Wednesday, April 7, 2010

Nights

I've noticed recently that if I'm not out with someone all night, rather end up at home or alone by the time 10pm rolls around; I have a desire to drink. No, I don't consider myself an alcoholic, nor to I drink to excess on weekdays....occasionally it happens on weekends....but I have found myself drinking at least a bottle of wine (or equivalent) 5 nights a week. I am feeling better about J and I these days, as we've been talking as if friends (which I miss immensely), so I can't attribute it to that.....but I have been having problems sleeping if I haven't been drinking; which I don't think is all that good, but I think the fact that I'm aware of it is a step in the right direction and if I can make sure to be cognizant of this, hopefully I can adequately monitor it.
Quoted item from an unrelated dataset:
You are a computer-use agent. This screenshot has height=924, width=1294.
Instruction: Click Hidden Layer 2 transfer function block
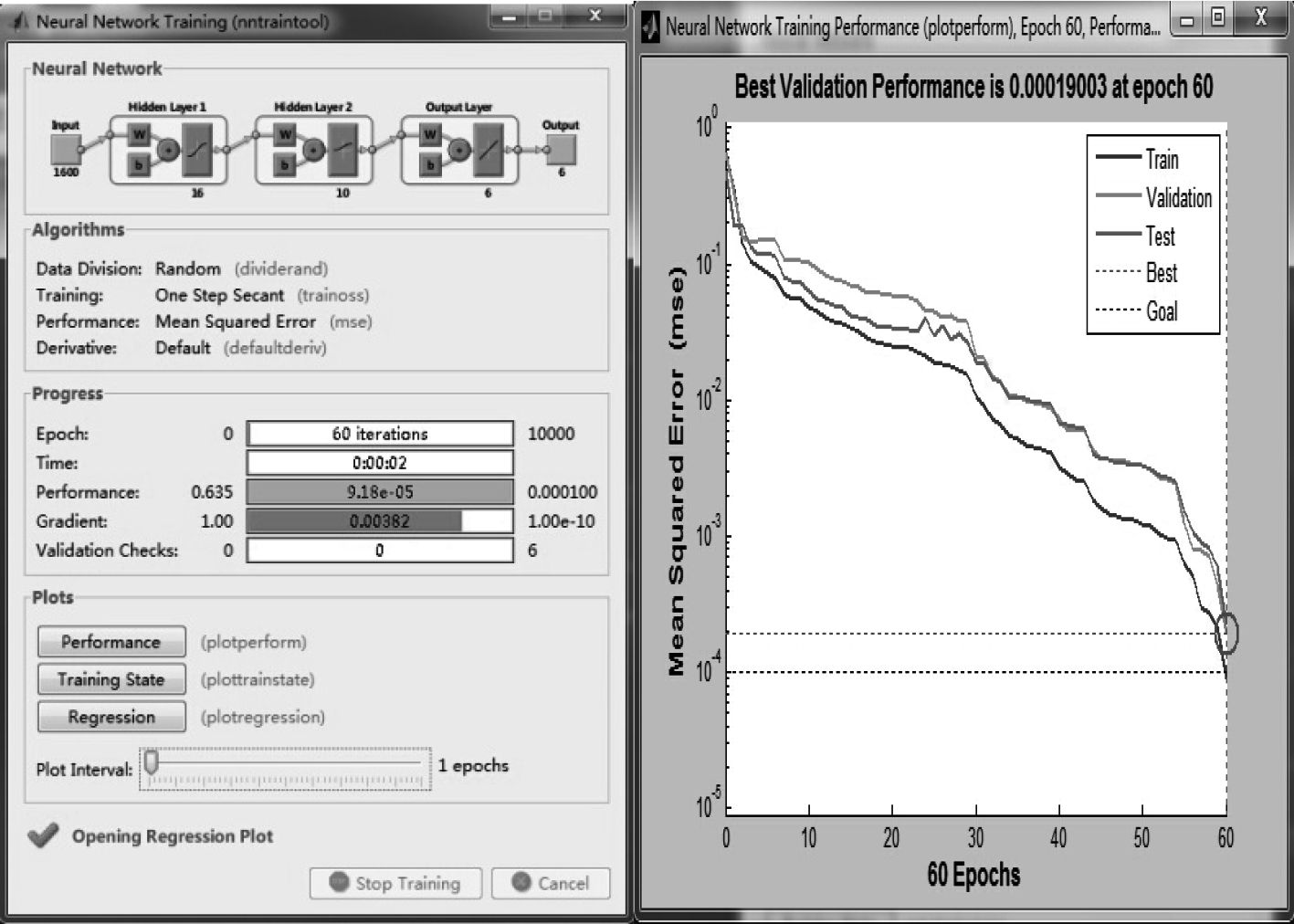click(x=343, y=149)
In other news, after the Spearhead concert (not John Mayer) the girl I took, I'll call her B, and I had a conversation that ended up getting into relationships. So I told her that I had been in an open relationship and her reaction was like none I've ever encountered....."My whole perspective of you has changed......" she said. She didn't give a reason as to why her perspective had changed, although we had only been out twice before so I'm not sure exactly how solidified her perspective of me could be. It may have had something to do with the fact that her and her ex, of 2 and a half years, had discussed getting into an open relationship because they had been having problems, which is absolutely the worst reason to get into one. In my opinion this would be called 'seeing other people' and not an open relationship, which occurs when 2 people love and cherish each other and see an open relationship as a way to enhance what they have and NOT to see if there's something better; at least that's the way J and I approached it after much research. In any event, I discussed how I entered into an open relationship and said while I believe in them that doesn't mean I exclude everything else; nevertheless she left quite quickly; however, over the next couple of days she continued to talk to me because I "intrigued her." In discussing this with a good friend, he said that women seem to overuse the word "intrigue" as a replacement for them being turned on, or in his words 'horny', in order to not seem slutty or too eager......I'd wondered why I'd been told this on a couple of occasions, not that I buy into his logic, but it's interesting to consider....I thought it was just because I'm very different than most people, but maybe I'm wrong, only time will tell.